What you need to do: Find all lines in the records that include the word "agent", and copy them out.

Provided entries:
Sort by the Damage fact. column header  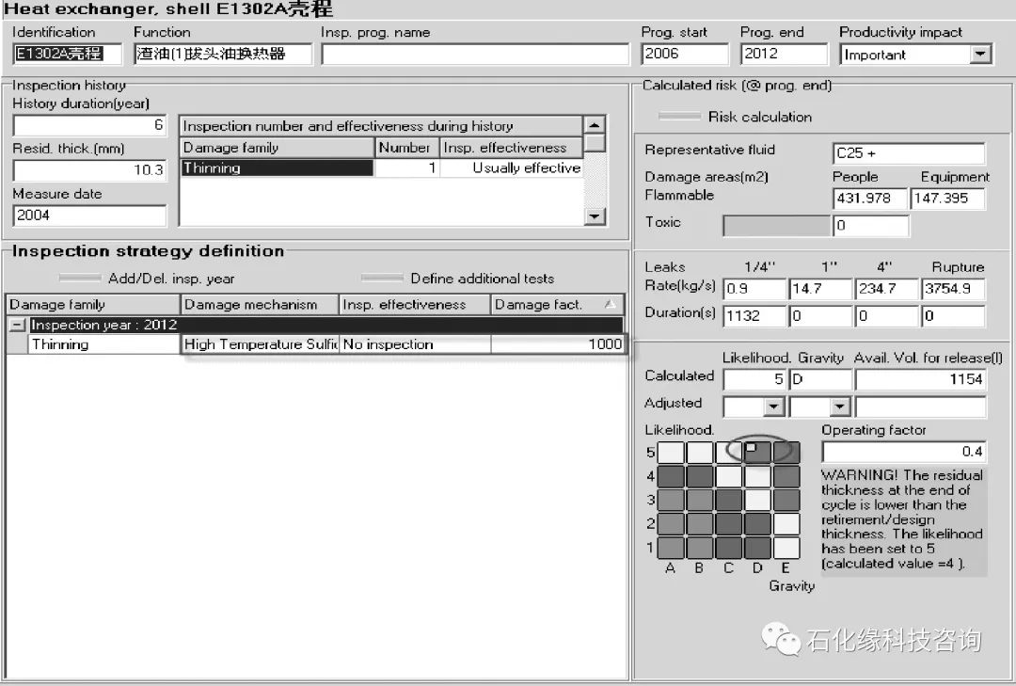click(x=556, y=305)
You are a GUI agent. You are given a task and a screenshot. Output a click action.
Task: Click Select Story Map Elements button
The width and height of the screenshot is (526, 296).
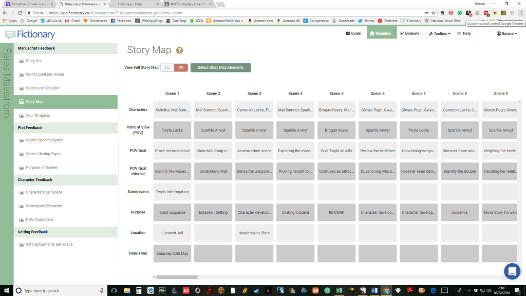coord(220,67)
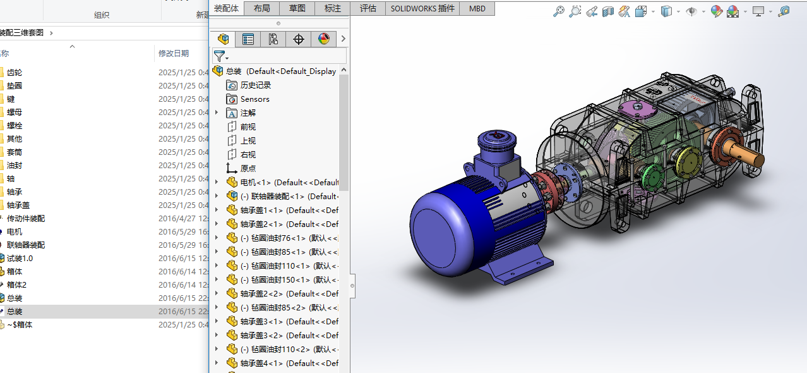This screenshot has width=807, height=373.
Task: Open the DisplayManager color ball tab
Action: point(324,39)
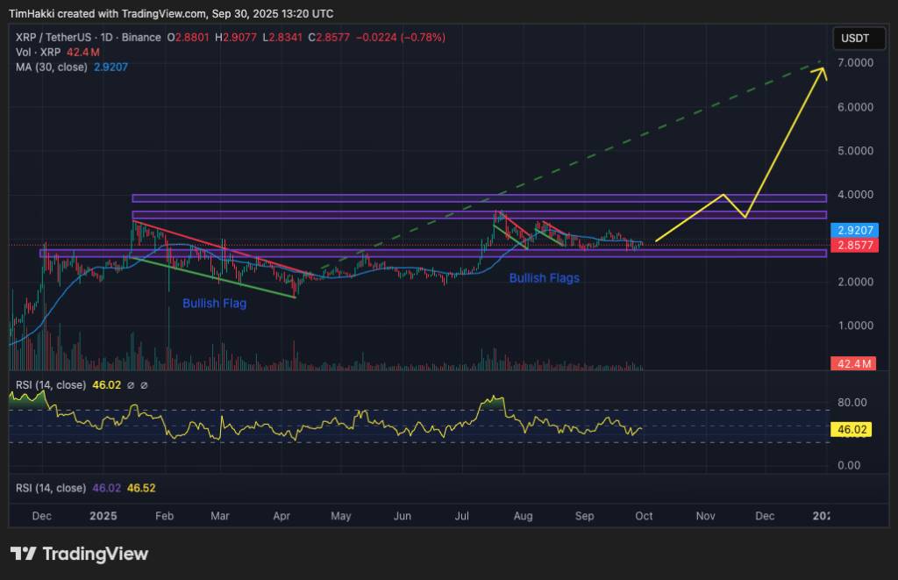Click the 1D timeframe in the chart legend
The height and width of the screenshot is (580, 898).
click(x=106, y=38)
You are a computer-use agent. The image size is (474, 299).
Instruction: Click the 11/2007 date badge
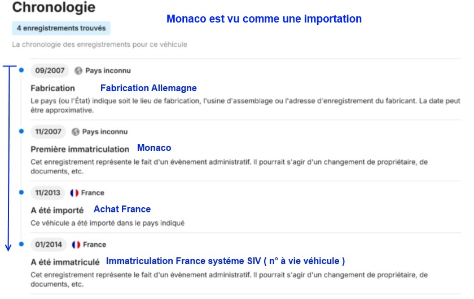click(48, 132)
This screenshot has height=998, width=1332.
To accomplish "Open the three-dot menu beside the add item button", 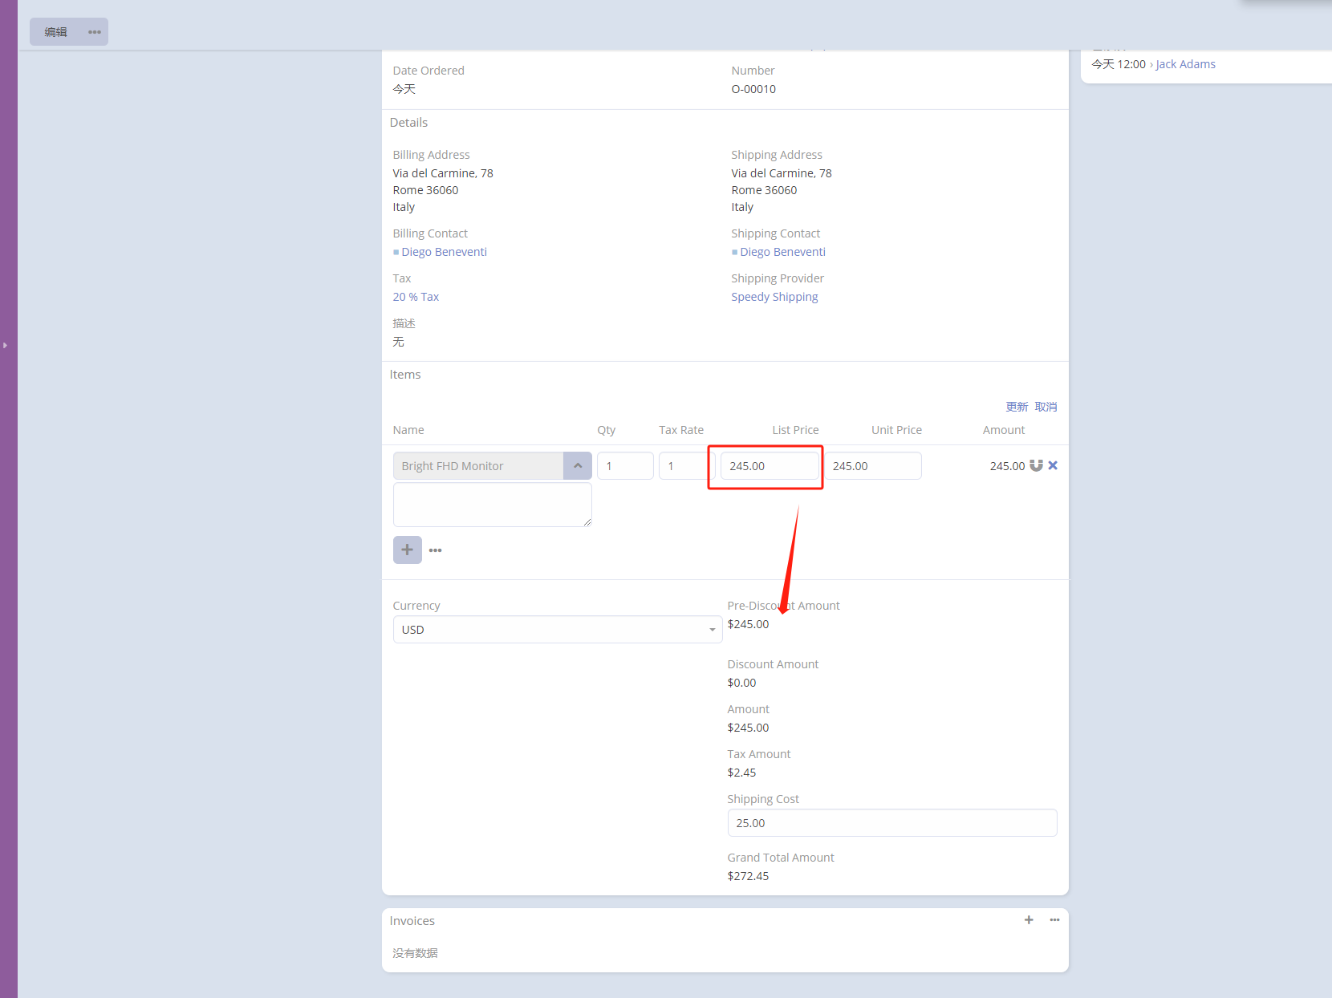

Written response:
You are a GUI agent. You are given a task and a screenshot. Output a click action.
You are a computer-use agent. The image size is (474, 299).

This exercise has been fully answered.